I used to think that I couldn’t grow carrots, so stopped planting them. Over the last few years I tried again, made a few changes and now I love my successful carrot crops. Often the delicious crunchy roots don’t make it into the kitchen because I absentmindedly eat them while making my way from the garden to the kitchen.
Early Romans knew how to grow carrots but mainly grew purple and white ones. It’s believed that the first carrots were purple and came from Afghanistan, Pakistan and northern Iran. Purple, white and yellow carrots were imported to southern Europe in the 14th century and were widely grown in Europe into the 17th Century. Our familiar orange carrots only appeared in 16th century Holland when patriotic Dutch growers used seed from purple carrots and yellow Turkish carrots to produce orange roots, reflecting the colour of the ruling House of Orange. Over the ensuing centuries, orange carrots came to dominate and carrots of other colours were only preserved by growers in remote regions of the world. Purple carrots are still grown in Afghanistan where they are used by tribesmen to produce a strong alcoholic beverage.
Carrots are biennials that grow with the typically deeply divided bright green leaves in a dense clump with one long plump ‘carrot’ root to each clump. The edible roots have vibrant orange, yellow, white or purple skins. Purple carrots often have bands of orange, yellow and purple flesh in the centre. Home grown carrots are sweet and spicy and great for salads, juicing, boiling, frying and roasting. The root colour comes from pigments in the roots that have known health-giving properties. Orange and yellow roots contain beta-carotene, red carrots contain lycopene and purple, anthocyanins which act as anti-oxidants that protect the body. In the second year, if the carrots are not harvested, then strong upright leafy flower stems will grow from the centre of the clump.
The flowers of purple carrot varieties are typically rose-pink to lavender while orange carrots have white flowers. All occur in umbrella-like flower heads in late summer and can make a delightful addition to the flower garden as well as attracting beneficial insects into the garden.
When planting your carrots find a sunny position with light well-drained soil without lumps or stones that might cause the roots to split. My carrots crops have improved with the improvement of my soil as I have gradually built up the organic content and depth. If you’ve got reasonable soil, add compost and well-rotted, well-broken-up manure before planting, then you should have no problems. Water regularly if it doesn’t rain.
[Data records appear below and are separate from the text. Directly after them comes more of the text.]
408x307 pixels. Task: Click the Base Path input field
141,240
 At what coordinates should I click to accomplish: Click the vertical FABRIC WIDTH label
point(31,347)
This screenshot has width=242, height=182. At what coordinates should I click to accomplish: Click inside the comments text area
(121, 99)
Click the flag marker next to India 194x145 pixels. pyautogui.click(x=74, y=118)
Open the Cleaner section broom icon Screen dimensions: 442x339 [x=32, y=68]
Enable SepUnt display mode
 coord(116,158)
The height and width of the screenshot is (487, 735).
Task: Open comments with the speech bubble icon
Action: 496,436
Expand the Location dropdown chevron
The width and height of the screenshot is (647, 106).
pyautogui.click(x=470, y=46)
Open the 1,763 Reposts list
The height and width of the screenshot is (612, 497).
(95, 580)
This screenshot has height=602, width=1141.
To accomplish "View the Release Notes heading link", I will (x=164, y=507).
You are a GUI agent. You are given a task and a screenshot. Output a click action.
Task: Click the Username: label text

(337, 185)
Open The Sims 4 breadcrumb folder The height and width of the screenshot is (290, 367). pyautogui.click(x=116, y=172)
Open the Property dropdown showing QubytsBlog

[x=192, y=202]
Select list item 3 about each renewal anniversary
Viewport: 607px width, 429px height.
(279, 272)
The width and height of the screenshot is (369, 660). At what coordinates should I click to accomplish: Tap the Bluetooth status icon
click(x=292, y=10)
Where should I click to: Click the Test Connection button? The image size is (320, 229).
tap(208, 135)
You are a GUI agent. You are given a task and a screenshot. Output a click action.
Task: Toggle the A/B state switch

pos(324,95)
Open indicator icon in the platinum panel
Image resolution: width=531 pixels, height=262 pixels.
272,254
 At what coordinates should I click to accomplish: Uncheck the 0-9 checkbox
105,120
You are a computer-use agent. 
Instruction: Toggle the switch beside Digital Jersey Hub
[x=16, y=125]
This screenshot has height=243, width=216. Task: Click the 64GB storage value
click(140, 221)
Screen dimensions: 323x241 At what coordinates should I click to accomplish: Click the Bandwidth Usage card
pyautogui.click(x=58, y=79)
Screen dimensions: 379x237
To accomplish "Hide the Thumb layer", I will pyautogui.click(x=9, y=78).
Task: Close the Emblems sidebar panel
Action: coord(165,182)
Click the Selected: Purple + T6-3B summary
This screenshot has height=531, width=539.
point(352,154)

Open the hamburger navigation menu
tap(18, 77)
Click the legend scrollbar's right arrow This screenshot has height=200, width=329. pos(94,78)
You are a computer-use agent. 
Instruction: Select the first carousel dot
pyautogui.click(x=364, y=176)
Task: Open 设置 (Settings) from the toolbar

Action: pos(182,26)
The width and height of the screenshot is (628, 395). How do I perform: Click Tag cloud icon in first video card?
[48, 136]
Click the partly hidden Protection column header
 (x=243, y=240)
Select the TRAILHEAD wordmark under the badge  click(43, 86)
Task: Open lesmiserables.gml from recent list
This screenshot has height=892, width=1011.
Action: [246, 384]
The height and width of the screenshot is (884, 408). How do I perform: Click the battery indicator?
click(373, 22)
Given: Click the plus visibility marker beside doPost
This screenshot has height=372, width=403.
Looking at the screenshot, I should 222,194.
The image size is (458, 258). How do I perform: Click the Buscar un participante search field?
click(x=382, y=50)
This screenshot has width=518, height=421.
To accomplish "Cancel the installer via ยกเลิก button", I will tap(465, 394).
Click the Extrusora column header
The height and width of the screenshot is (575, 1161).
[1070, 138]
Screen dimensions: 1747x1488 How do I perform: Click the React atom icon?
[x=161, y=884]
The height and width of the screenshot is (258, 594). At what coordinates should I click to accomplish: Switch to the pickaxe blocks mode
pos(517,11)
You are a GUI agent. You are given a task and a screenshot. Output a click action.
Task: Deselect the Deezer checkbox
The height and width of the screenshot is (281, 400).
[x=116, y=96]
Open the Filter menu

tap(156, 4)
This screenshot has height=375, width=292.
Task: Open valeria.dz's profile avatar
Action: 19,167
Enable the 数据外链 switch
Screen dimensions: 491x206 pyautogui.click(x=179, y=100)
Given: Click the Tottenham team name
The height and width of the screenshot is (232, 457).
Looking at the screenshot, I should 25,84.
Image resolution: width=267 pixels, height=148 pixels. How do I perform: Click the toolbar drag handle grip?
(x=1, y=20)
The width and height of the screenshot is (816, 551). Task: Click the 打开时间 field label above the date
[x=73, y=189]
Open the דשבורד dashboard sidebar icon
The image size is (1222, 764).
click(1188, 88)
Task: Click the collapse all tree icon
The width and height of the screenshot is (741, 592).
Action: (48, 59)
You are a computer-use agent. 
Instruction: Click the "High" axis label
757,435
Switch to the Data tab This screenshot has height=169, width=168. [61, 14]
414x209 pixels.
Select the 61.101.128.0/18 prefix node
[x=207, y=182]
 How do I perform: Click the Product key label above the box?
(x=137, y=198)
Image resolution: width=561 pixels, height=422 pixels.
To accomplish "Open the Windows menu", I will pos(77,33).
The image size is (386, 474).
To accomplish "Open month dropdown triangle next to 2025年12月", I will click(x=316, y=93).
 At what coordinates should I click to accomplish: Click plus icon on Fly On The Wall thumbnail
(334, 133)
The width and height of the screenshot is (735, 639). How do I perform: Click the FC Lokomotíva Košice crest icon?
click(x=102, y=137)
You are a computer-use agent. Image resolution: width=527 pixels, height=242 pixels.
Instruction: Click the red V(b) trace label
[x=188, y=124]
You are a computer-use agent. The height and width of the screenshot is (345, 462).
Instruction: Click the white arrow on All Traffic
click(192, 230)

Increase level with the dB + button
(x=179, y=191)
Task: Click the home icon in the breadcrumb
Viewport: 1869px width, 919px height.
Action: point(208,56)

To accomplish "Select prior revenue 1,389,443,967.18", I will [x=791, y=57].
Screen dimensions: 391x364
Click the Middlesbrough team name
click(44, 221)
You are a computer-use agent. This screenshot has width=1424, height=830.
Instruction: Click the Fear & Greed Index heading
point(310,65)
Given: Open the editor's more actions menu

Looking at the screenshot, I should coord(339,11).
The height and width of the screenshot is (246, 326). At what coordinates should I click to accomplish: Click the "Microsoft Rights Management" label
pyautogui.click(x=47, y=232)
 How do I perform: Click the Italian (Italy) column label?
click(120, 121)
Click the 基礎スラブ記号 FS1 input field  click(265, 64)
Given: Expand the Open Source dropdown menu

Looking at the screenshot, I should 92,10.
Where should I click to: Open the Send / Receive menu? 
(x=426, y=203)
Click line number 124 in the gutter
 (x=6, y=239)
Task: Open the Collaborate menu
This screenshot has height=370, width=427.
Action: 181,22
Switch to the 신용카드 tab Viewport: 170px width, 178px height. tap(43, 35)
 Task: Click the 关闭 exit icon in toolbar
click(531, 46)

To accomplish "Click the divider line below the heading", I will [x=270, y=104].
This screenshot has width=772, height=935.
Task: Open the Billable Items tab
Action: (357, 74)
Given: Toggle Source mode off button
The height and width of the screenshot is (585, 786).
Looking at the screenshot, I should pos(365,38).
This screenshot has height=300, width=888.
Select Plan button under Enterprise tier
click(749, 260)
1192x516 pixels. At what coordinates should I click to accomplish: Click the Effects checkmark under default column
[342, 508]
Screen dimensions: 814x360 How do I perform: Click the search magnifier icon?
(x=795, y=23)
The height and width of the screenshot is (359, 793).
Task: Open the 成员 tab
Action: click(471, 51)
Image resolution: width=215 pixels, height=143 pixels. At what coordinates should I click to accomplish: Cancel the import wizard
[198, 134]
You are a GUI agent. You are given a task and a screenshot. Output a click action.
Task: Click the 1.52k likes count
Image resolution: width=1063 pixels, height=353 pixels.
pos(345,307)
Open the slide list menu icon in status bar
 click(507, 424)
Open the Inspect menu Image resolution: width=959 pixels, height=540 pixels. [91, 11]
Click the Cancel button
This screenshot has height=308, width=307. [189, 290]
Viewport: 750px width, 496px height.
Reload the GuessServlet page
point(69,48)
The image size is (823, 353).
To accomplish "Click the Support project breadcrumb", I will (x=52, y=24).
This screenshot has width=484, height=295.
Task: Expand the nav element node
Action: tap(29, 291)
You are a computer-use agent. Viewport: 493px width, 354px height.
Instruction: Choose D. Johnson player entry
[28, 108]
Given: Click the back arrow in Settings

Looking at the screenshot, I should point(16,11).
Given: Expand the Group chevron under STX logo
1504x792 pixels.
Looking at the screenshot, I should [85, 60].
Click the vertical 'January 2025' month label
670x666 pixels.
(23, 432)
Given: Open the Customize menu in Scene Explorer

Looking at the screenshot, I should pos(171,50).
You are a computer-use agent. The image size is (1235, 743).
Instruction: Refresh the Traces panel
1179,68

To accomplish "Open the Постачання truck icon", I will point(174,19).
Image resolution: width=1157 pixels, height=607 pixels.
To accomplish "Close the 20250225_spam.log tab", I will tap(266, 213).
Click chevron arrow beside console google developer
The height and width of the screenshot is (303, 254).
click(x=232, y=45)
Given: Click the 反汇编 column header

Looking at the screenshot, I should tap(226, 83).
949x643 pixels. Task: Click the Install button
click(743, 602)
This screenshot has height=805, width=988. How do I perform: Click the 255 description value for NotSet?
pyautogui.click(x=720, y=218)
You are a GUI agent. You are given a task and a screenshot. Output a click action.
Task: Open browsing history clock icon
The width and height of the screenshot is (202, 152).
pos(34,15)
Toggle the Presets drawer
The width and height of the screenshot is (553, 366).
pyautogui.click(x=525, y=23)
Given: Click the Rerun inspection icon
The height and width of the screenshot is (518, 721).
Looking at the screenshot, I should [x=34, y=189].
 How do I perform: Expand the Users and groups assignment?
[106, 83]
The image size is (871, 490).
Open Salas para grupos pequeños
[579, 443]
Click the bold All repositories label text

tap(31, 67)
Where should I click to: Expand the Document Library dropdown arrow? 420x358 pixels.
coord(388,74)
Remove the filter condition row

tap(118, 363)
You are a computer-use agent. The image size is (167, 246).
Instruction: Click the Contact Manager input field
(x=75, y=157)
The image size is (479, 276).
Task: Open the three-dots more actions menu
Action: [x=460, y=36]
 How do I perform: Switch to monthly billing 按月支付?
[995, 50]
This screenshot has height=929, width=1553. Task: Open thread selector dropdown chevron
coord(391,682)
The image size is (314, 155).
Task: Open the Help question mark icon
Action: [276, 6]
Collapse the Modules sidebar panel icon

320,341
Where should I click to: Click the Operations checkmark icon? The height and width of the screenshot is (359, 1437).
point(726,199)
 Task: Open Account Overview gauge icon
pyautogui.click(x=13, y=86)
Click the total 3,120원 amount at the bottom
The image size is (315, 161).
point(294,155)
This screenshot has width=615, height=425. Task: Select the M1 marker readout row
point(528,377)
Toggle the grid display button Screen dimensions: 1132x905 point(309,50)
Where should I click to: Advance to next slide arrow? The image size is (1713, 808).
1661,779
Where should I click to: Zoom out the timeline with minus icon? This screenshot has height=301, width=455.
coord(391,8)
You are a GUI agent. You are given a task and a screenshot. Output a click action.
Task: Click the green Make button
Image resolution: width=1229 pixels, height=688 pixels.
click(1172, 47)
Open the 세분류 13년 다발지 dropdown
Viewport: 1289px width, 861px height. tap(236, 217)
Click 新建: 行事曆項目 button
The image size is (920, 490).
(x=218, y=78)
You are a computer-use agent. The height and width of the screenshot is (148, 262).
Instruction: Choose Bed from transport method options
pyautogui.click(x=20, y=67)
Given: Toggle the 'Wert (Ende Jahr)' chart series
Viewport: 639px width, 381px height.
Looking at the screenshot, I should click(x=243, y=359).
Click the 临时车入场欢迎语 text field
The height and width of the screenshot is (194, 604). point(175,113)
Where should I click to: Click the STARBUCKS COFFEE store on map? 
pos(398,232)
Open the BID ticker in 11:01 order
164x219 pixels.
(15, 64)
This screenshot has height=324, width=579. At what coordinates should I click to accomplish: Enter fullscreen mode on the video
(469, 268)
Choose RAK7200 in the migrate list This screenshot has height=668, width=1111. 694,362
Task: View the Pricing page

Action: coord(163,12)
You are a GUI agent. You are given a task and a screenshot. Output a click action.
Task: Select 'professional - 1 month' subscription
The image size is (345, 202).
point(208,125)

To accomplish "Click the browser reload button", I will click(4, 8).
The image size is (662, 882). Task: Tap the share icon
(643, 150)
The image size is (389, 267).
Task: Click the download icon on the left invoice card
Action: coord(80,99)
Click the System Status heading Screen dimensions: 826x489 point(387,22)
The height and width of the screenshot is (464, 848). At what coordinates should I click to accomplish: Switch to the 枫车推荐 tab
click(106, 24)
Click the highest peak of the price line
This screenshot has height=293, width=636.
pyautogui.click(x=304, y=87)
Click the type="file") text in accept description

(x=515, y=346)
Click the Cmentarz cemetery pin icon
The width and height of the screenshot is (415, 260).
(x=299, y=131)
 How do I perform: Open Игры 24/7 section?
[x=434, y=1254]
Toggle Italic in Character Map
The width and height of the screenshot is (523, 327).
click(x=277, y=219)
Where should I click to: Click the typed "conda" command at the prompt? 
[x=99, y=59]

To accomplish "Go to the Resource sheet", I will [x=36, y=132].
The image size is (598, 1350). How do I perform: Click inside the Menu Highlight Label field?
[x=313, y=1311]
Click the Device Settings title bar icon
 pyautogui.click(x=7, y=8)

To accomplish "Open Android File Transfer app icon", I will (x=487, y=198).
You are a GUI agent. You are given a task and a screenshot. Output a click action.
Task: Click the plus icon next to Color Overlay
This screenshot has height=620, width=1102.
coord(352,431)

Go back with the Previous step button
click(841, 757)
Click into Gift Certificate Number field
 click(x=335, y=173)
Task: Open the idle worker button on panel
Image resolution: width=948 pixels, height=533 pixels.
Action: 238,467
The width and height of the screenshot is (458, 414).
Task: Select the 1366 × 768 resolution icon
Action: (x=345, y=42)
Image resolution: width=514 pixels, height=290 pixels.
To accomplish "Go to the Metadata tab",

Sow seeds directly into the soil in rows 20 cm apart and cover lightly with more soil. The other trick I learnt was to spread shade cloth over the surface of the soil until the carrots have sprouted, this stops them from drying out and dying. Once they have sprouted I remove the shade cloth and then cover with a wire screen. This stops the birds from digging them up, and the (I hope very temporary) resident rabbit from eating them! If he or his decedents are still around once the the seedlings poke through the screen, then I will have to put a temporary fence around the bed. Thin seedlings so that there is about 5cm between each plant. Start harvesting every second young carrot after about a month, but leave the others to develop to full size before you pull them up. Happy crunching!